Ellery wrote in his book:
It must not be thought that every psychopath is a criminal or that all are markedly antisocial. Some, while maintaining a precarious adjustment within a given environment, have made valuable contributions to art or science. Some have even made good soldiers. But the fact remains that for every one that may be valuable an [sic] hundred others are better out of the fighting services. They are the psychiatric pariahs – born to trouble in a world that know them not – often of fair countenance and pleasant bearing but with minds cast in the ungainly mould of misfortune.
This psychoneurosis in wartime is described as the likely reaction ‘to a threat against the instinct of self-preservation.’ Its physical symptoms can often include ‘stress dyspepsias’ such as peptic ulcer, which are listed on Nolan’s service record.

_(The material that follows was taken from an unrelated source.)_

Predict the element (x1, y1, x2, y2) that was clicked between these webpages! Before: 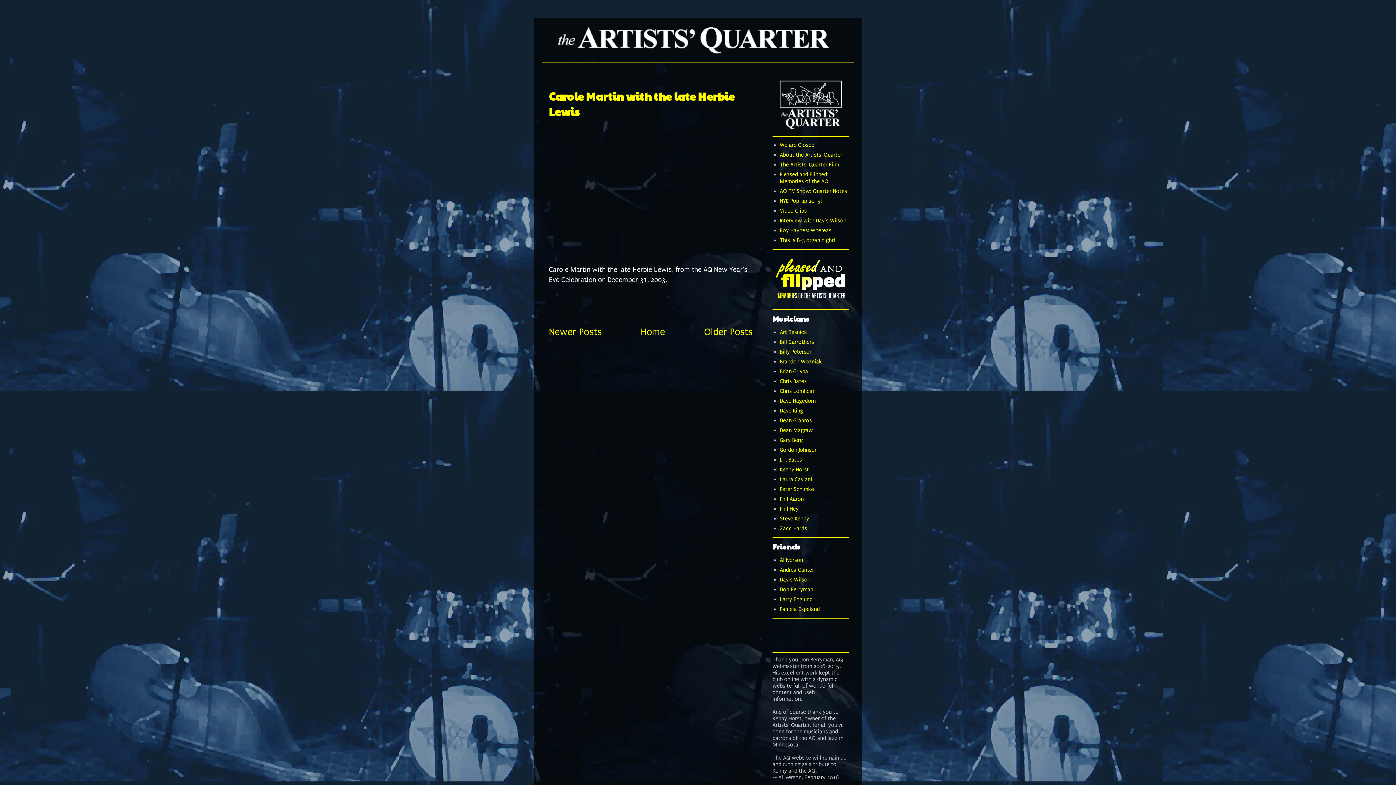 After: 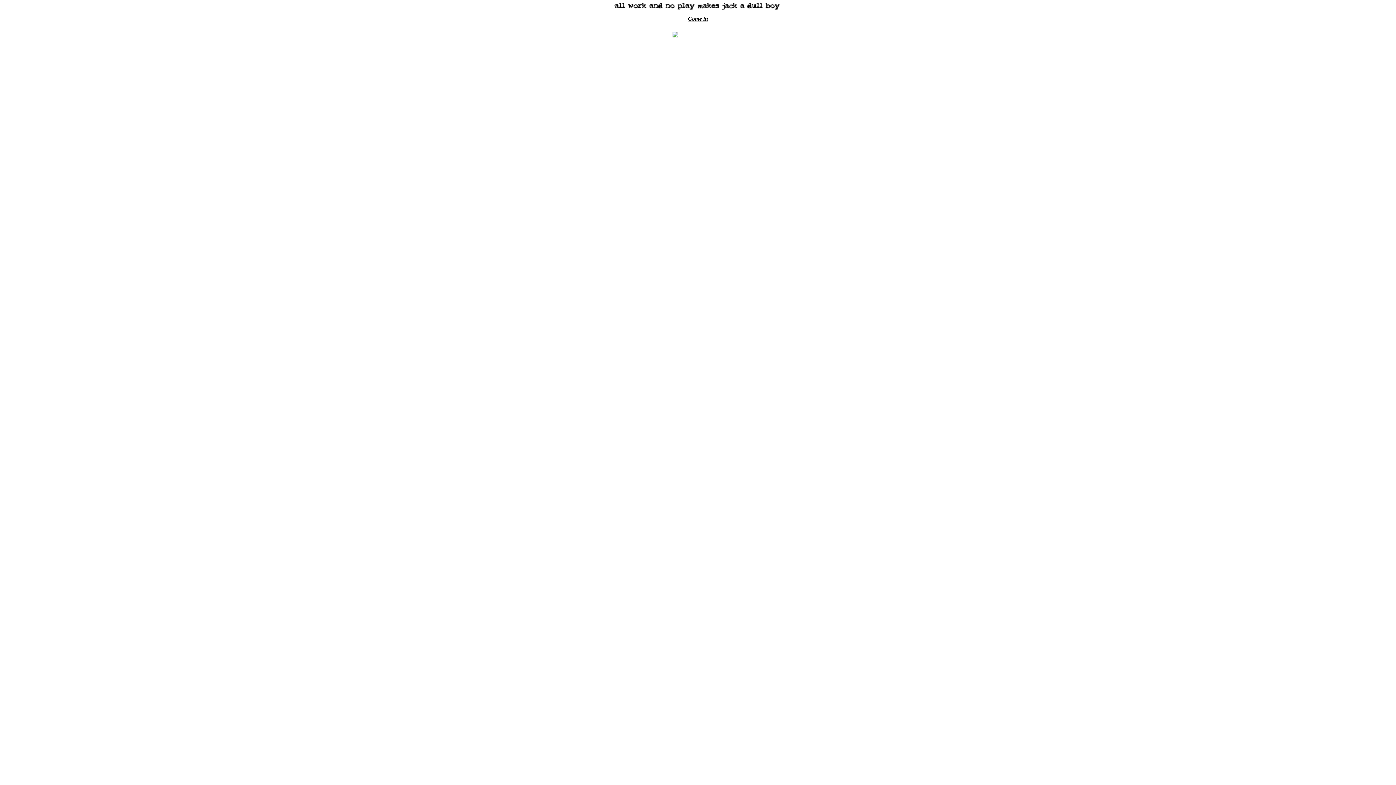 Action: bbox: (780, 338, 814, 345) label: Bill CarrothersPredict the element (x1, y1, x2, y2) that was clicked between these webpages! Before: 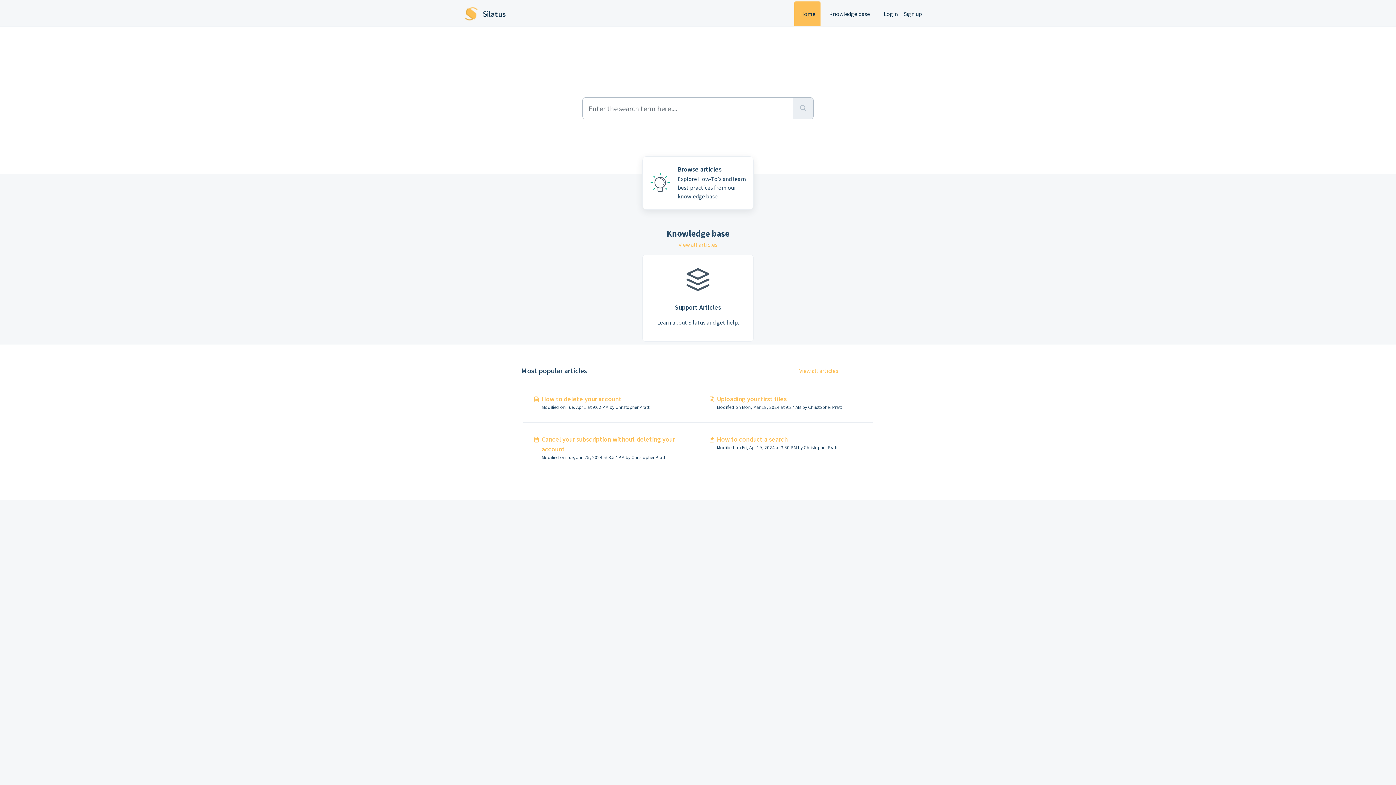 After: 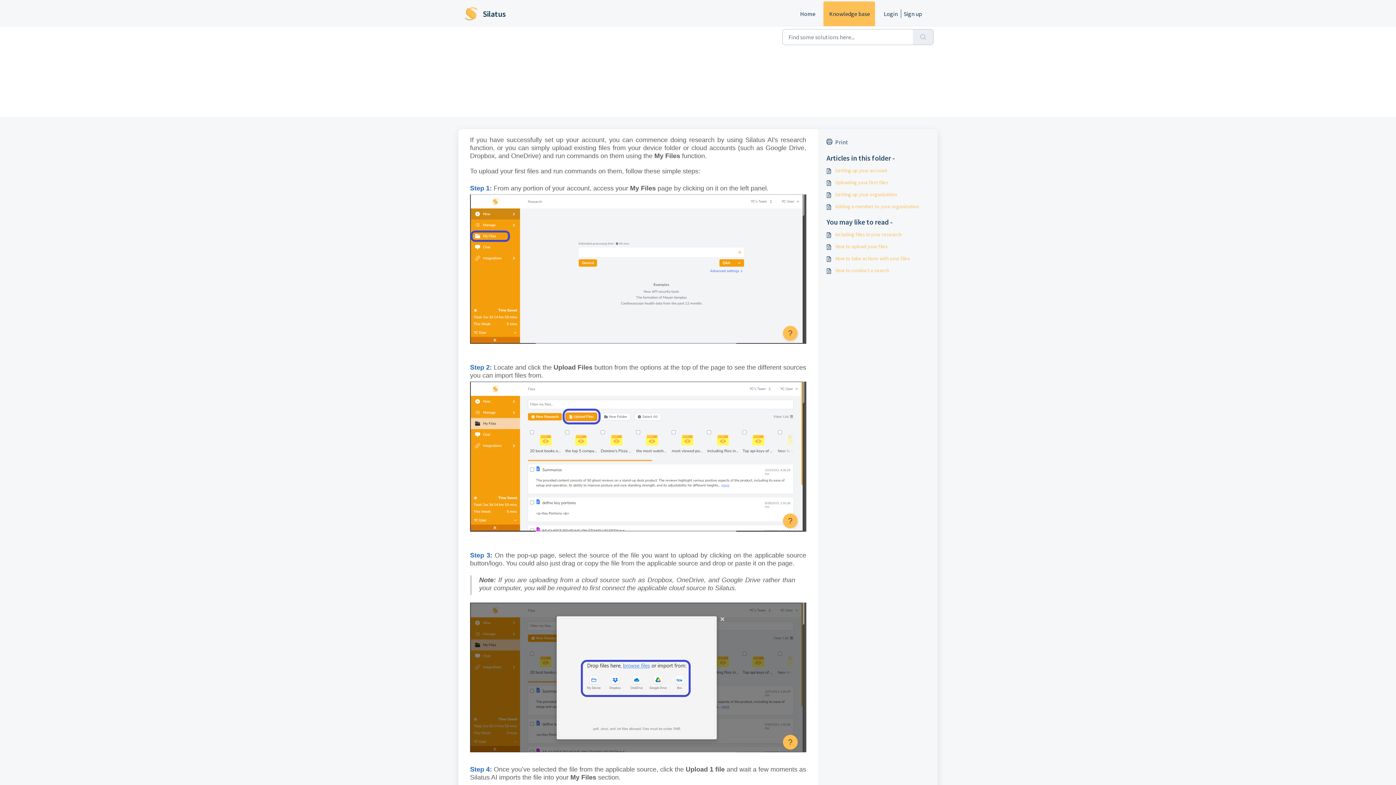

However, Brian Adams notes (based on his interviews with Nolan in 1985-6) that an army psychiatrist named Captain Brown added a cover letter to Ellery’s report. Nolan steamed it open. It read:
Corporal Nolan has an overwhelming ambition, such as I have rarely struck before, to avoid front-line duty. He is in my opinion physically and mentally equipped for combat duties.
Nolan deserted when his leave to work for Reed & Harris in the weeks after the publication of the Ern Malley issue ended, on 20 August 1944.
The Gallipoli and Ern Malley series
Before using it for the cover of Psychiatric Aspects of Modern Warfare, Nolan had used the image inspired by Ellery’s patient in his Head of Soldier (1942) now at the National Gallery of Australia in Canberra.
In the late 1960s and early 1970s, after completing the Gallipoli series, Nolan painted Ern Malley as a soldier, although there is no reference to him being one in the backstory concocted by the hoaxers.
Decades after absconding from the Australian army, Nolan still seemed compelled by the question asked in Malley’s poem ‘Boult to Marina’:
What would you have me do? Go to the wars?
When he had exhibited scores of paintings of his Leda and Swan series in London in 1960, his fellow Australian artist Albert Tucker quipped: ‘I suppose it’s all right but how much would you sell the stencils for?’ The repeated use of the same template image of the soldier that Nolan had been given by Dr Ellery in the early 1940s seem as much of a stencil as his swans.
However, no-one seems to have called him out for the remarkable reliance on one image that was repurposed over and over in the decades since he first laid eyes on it.